Start of Available records

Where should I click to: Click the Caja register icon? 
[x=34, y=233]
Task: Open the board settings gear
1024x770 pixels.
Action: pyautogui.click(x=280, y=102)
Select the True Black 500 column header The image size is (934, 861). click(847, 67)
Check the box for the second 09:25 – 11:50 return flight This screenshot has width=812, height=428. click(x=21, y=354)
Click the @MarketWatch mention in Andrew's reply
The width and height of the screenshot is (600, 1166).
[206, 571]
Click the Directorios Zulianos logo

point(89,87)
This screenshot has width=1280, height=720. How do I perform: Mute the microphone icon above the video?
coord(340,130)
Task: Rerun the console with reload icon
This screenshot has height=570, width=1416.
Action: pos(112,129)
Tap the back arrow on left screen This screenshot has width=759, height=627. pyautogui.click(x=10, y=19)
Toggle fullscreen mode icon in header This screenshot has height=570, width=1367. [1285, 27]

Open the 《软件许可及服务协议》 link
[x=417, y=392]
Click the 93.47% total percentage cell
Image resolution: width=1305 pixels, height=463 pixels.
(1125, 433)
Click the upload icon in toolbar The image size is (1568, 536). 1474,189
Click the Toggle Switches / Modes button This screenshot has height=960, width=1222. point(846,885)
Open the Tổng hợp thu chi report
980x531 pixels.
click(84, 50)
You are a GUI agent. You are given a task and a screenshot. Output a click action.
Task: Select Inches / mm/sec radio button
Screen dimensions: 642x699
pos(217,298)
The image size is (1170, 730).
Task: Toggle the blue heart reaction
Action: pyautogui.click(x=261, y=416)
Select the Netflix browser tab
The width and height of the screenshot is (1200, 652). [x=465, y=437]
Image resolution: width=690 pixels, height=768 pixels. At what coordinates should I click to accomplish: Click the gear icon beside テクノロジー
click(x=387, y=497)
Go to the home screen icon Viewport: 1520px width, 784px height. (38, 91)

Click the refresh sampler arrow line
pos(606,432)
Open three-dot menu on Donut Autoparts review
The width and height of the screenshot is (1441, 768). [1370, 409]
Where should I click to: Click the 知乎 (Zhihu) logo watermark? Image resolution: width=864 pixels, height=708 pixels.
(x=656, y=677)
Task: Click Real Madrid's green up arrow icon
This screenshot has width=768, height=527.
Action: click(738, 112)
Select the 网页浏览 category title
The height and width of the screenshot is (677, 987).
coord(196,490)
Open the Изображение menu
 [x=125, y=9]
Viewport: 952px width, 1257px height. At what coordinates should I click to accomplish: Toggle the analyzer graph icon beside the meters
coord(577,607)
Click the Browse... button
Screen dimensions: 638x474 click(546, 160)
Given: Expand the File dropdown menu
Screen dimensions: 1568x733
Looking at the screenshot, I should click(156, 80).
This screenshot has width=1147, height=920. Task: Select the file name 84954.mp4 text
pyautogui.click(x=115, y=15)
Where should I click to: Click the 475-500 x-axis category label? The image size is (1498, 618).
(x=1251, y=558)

End of Available records

**What is required**
Please return the lines above that run from the line containing "Go to the home" to the line containing "Task: Click Real Madrid's green up arrow icon", inclusive, exactly and with no other lines.

**Exercise result**
Go to the home screen icon Viewport: 1520px width, 784px height. (38, 91)

Click the refresh sampler arrow line
pos(606,432)
Open three-dot menu on Donut Autoparts review
The width and height of the screenshot is (1441, 768). [1370, 409]
Where should I click to: Click the 知乎 (Zhihu) logo watermark? Image resolution: width=864 pixels, height=708 pixels.
(x=656, y=677)
Task: Click Real Madrid's green up arrow icon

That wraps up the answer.